ル・コルビュジエは1887年生まれ、本名シャルル-エドゥアール・ジャンヌレ-グリ(Charles-Édouard Jeanneret-Gris)といい、スイスからフランスに帰化した人です。弱視だったために時計の文字盤職人だった父の跡を継ぐのを断念、美術学校在学中に才能を見出され建築家に転身します。しかし肩書は「建築家」に収まり切れず、生涯絵は描き続けましたし、写真家でも工業デザイナーでもありました。また1920年にはピュリズムの画家オザンファンなどと雑誌「レスプリ・ヌーヴォー」を出し独自の建築論などを発表したり、新しい都市のあり方などを追求した都市工学者でもありました。彼の貢献があったからこそ今日の都市景観や美しい近代の建物が生まれたということもあり、「近代建築の父」と呼ばれるのにも納得がいきます。

スイスから1908年にパリに来て、鉄筋コンクリート建築の先駆者オーギュスト・ペレの元で働き、また1910年にはドイツでペーター・ベーレンスの事務所にいたというル・コルビュジエ。1914年に「ドミノシステム」という鉄筋コンクリートを用いた画期的な住宅建設方法を発表します。
1922年には従弟のピエール・ジャンヌレと建築事務所を構えます。
この1920~30年代という時代は、その少し前に流行った様式アール・ヌーヴォーの工芸的で植物の線やモチーフを用いた緩やかさとは違い、より工業的、無機質、実用的、機能的といった言葉で言い表せる様式がもてはやされた時代です。ちょうど自動車、飛行機、豪華客船や各種の家庭用電化製品や近代都市生活が生まれ、進歩した機械を思わせる装飾なしのデザインが新しい美意識となったのです。
ル・コルビュジエの名言「住宅は住むための機械である」というのもそんな時代背景だからこそです。
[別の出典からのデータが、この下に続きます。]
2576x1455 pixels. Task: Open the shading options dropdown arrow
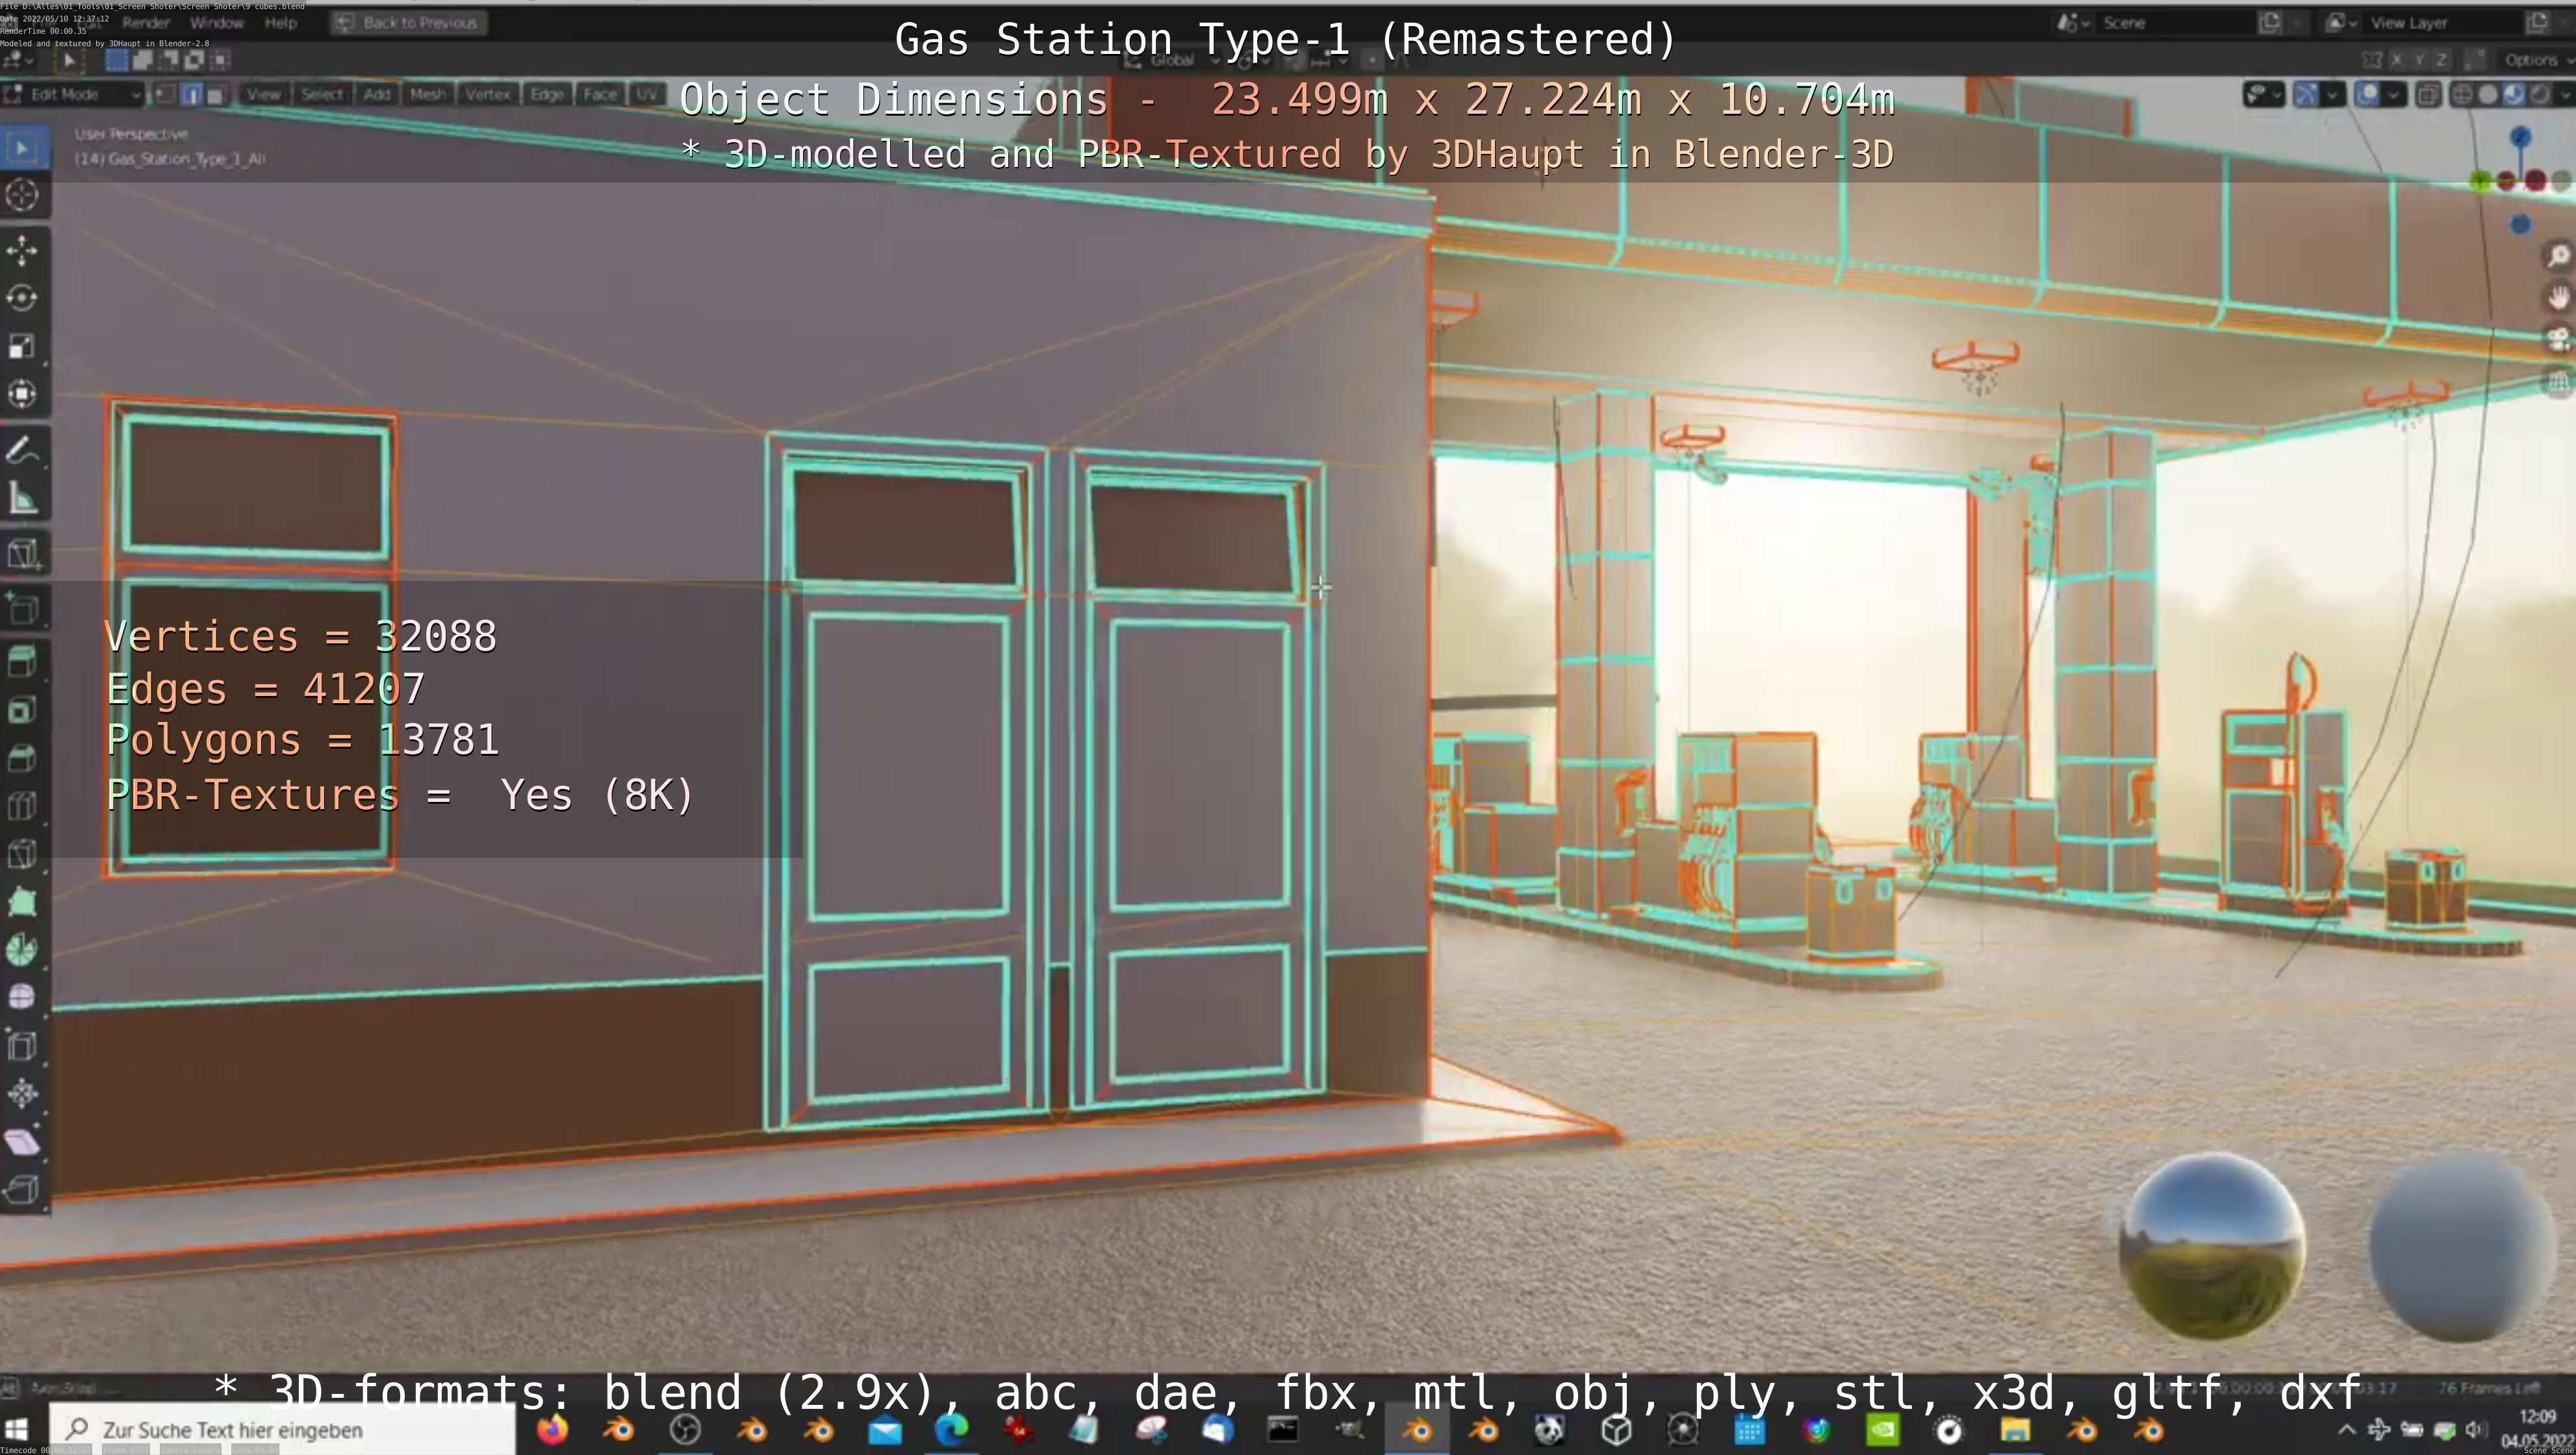pos(2565,95)
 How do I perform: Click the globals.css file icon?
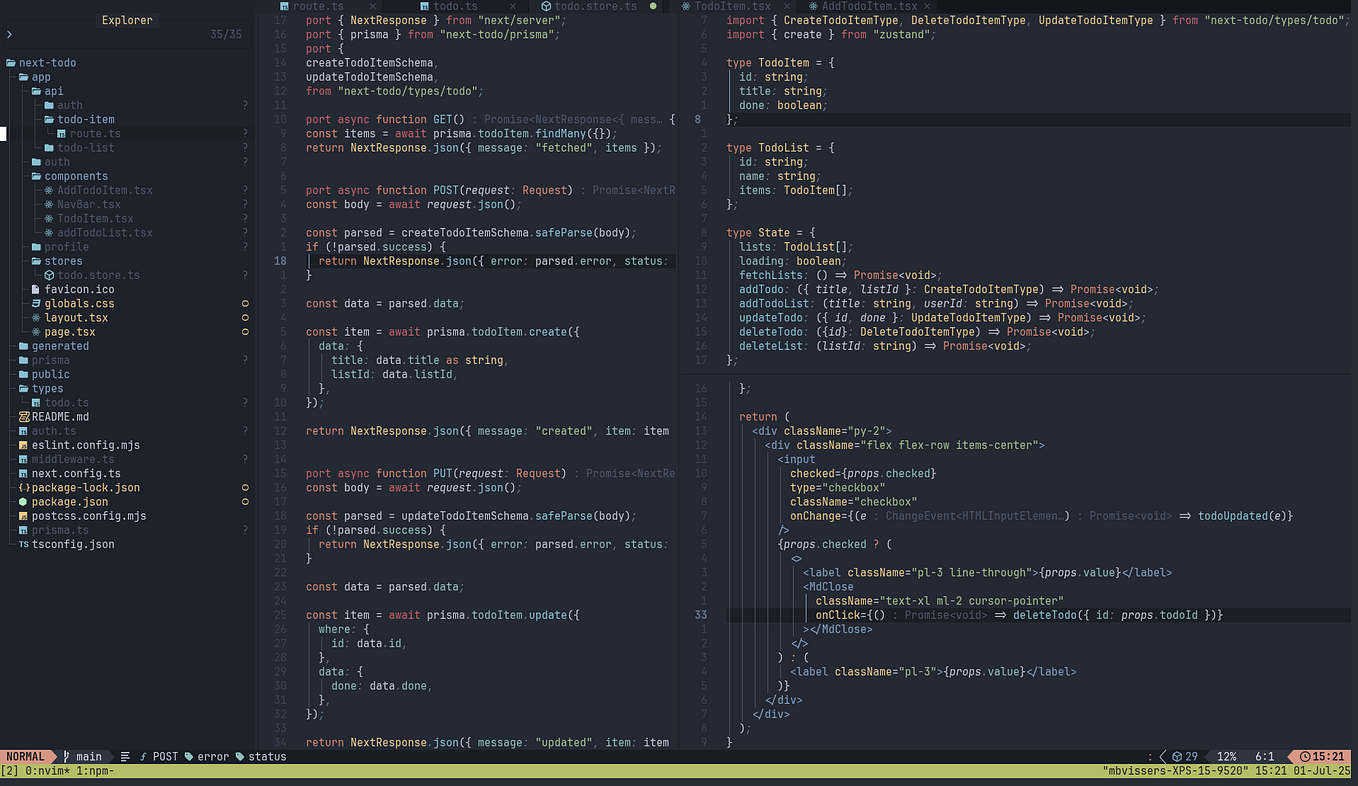[37, 303]
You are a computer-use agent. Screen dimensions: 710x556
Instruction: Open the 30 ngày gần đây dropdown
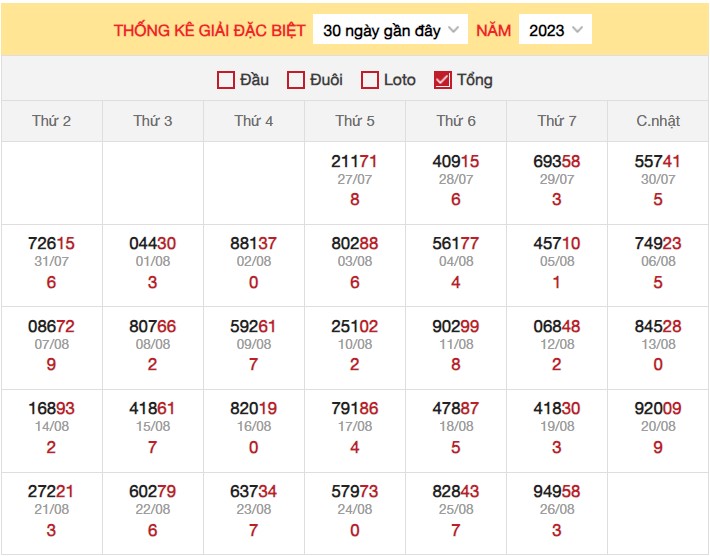pos(390,30)
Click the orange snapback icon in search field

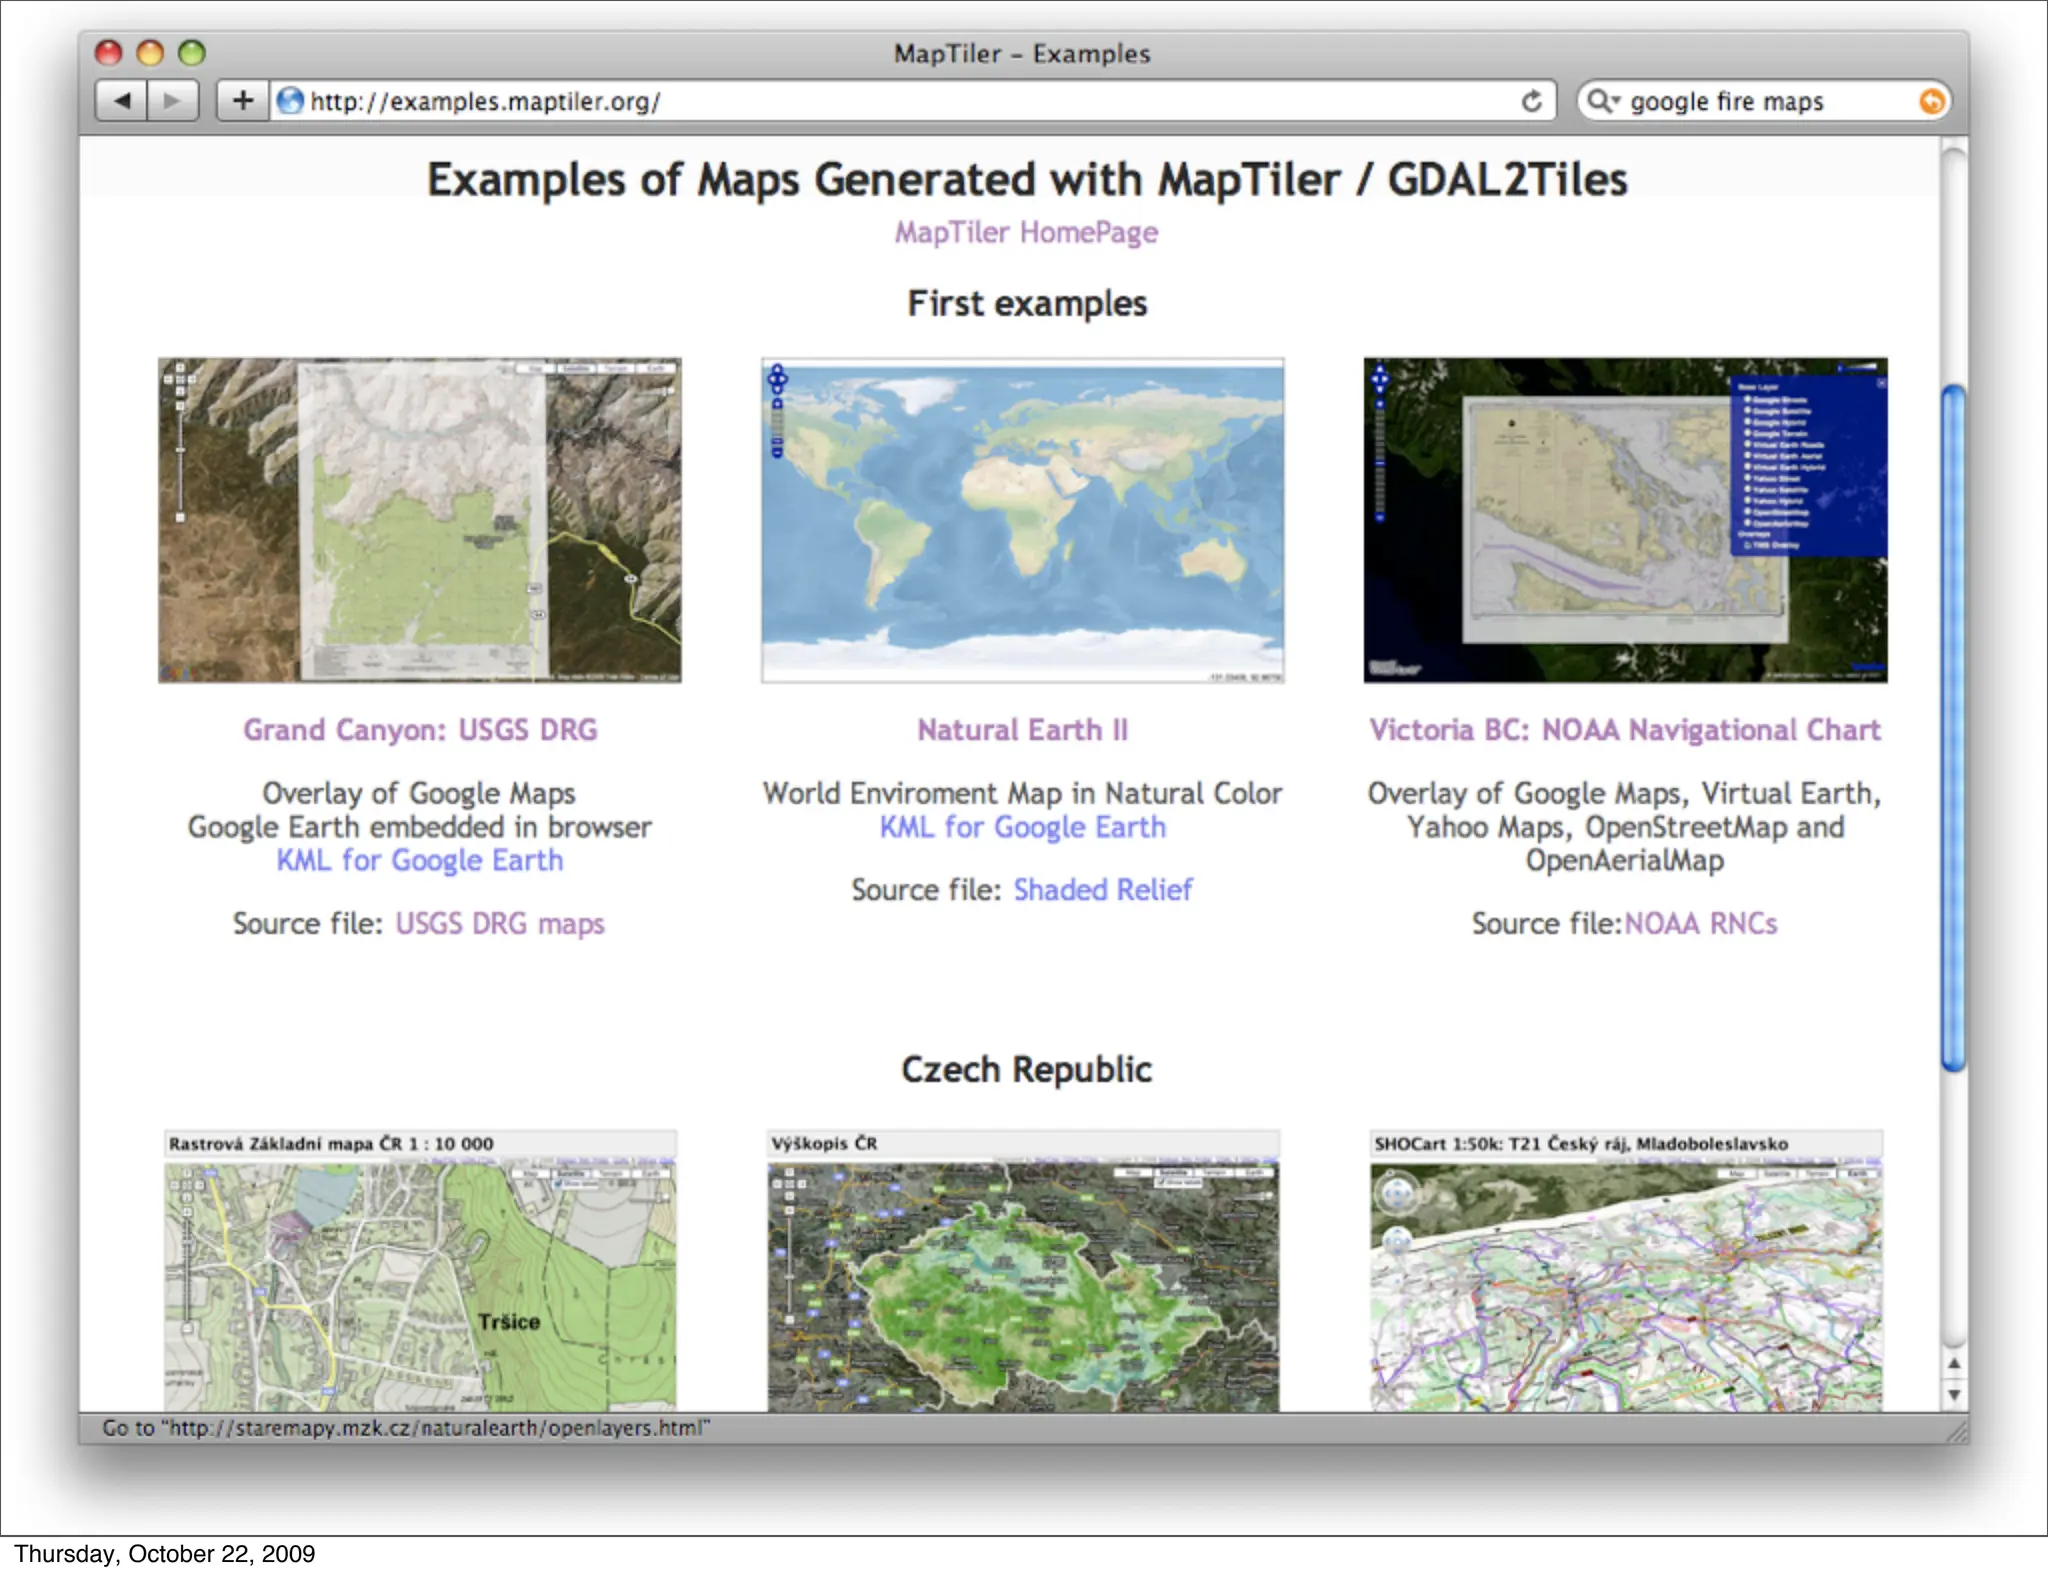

住宅は機能的で使い勝手がよければいいという感じでしょうか?(余談ですが、木の家具を愛したというサヴォア邸の夫人ユージェニーはル・コルビュジエの造った家具は好まなかったそうです。確かに、ル・コルビュジエの建築にはカントリー風やルイ王朝の家具は合いませんよね!こればかりは好みの問題ですが)

しかし若い頃から1965年に77歳で亡くなるまで、ル・コルビュジエのスタイルは一貫しています。見学を続けるうちにドアを開けるとタンスと洗面所というのにもだんだん驚かなくなってきました。そして「ピロティー!」と発音すると楽しくなってきました。☆
私とご一緒にル・コルビュジエめぐりをしながら、建築が大好きな方もそうでない方も楽しんでいただけるといいなと思っております。